Generosity Without Expectations – Greg Albrecht

A youth group from a prosperous North American suburb volunteered to help a pastor serve meals in an inner-city soup kitchen. Before this experience, most of these young people had only seen homeless people through their car windows as they and their family happened to drive through a poor part of town.

It was just before Thanksgiving, and the young people served a hot meal of beans, turkey, mashed potatoes and yams to a long line of people. As they filed past these young people filling empty plates with generous servings, few of the homeless people made any eye contact with the young people who were serving the free meal, and only a few mumbled a “thank you.”

Then, after the meal was finished, and after all the impoverished people enjoyed a delicious meal, the young people from the prosperous suburb washed all the pots, pans and dishes.

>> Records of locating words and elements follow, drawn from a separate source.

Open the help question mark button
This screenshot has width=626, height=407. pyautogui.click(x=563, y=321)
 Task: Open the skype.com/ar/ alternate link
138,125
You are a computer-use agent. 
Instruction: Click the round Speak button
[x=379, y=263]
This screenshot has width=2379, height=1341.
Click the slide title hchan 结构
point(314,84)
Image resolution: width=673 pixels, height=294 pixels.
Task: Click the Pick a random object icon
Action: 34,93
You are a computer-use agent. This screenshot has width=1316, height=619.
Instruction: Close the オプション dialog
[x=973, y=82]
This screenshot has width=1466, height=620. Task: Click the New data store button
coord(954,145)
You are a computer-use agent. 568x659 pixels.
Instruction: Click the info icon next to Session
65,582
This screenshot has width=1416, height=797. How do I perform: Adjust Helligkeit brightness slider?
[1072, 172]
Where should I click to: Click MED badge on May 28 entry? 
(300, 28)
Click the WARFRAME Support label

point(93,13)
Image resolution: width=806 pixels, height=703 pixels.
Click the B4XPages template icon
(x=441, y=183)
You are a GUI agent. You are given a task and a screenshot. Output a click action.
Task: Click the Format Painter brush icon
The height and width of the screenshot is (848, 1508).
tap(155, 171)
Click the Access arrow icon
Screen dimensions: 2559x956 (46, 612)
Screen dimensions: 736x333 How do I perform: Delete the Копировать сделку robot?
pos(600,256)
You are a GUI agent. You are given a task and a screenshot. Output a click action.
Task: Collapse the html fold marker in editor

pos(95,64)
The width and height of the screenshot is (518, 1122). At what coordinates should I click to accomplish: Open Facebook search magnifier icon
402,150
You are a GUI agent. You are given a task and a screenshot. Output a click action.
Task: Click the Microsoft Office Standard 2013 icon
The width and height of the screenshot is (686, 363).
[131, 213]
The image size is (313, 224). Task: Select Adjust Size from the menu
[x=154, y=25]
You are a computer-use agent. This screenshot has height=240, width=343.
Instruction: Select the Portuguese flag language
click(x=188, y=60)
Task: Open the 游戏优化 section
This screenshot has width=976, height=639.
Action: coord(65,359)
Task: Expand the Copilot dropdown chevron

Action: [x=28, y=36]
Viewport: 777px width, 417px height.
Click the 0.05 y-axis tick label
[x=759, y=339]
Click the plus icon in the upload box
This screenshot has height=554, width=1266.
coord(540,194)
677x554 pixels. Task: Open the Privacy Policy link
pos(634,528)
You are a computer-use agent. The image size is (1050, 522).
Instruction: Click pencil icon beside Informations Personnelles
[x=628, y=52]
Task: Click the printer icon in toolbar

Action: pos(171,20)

It was a long, hard day for the young people, and before their bus picked them up to take them home, the pastor sat them down and asked them about their impressions of their day of service.

The young people were exhausted. No one responded until finally one girl spoke up and said, “I really didn’t like being here—it made me uncomfortable. And then, after all our work, I guess I would have liked the people we served to be a little more grateful.”

The people she and her friends served were poorly dressed, some had not bathed for a long time and many of them smelled. Some of them seemed slightly deranged, or perhaps even high. They didn’t smile or act happy because they had little to smile or be happy about.

The young lady was right—she and all her friends worked hard all day and they received little, if any, appreciation for their work.

Have you ever felt that way? Have you given expecting to be thanked in return, only to receive little or no recognition for what you have done?

That’s really the story of life, isn’t it? As husbands and wives, when we look back on our marriage, we realize that not only did we fail to express our appreciation on many occasions, but we know there were many times when we were disappointed when our spouse failed to thank us.

How about parenting? If you expect your child will thank you for each and every act of selfless and sacrificial love you express toward them, then forget about becoming a parent. Don’t hold your breath—it will never happen, will it?

Let’s be fair—we didn’t express enough thanksgiving to our parents, and in turn, as the cycle of life continues, our children will not express all the gratitude we as parents hope for. But here’s the question—do we give thanks only as we receive a “thank you”? Is the purpose of giving to be gratified with the thankfulness of the person to whom we give?

What about generosity without expectations?

The grace of God is given, without any pay-back on our part. The grace of God is lavished on us even though God is fully aware we are incapable of realizing the implications of his grace and responding in kind. God’s grace is generosity without expectations.

This dynamic is the reason that so many people don’t get God’s grace to begin with. When they hear that God does not love in direct proportion to obedience, then many assume that if grace describes God, he is setting himself up for disappointment.

After all, if there are no conditions to God’s love and grace, what’s to stop human beings from taking and taking and receiving and receiving—without ever truly deserving God’s grace and without ever truly giving God the thanksgiving he deserves?

Indeed, that’s what unconditional love means. It means that God’s love and grace just keeps coming, because that’s his nature—his generosity does not come with strings attached, his generosity does not stop if and when people fail to appropriately give him thanks.

Giving with expectation of a return of some kind is not grace—it’s a business proposition.

On our part, generosity without expectations means that our giving —our service—should not be measured in exact proportion to gratitude we receive. We don’t treat others with respect and generosity only when we have a reasonable expectation they will return our kindness and gifts, but rather, we love others indiscriminately.

If we are truly in Christ and he is in us, then we will live lives of generosity without expectations.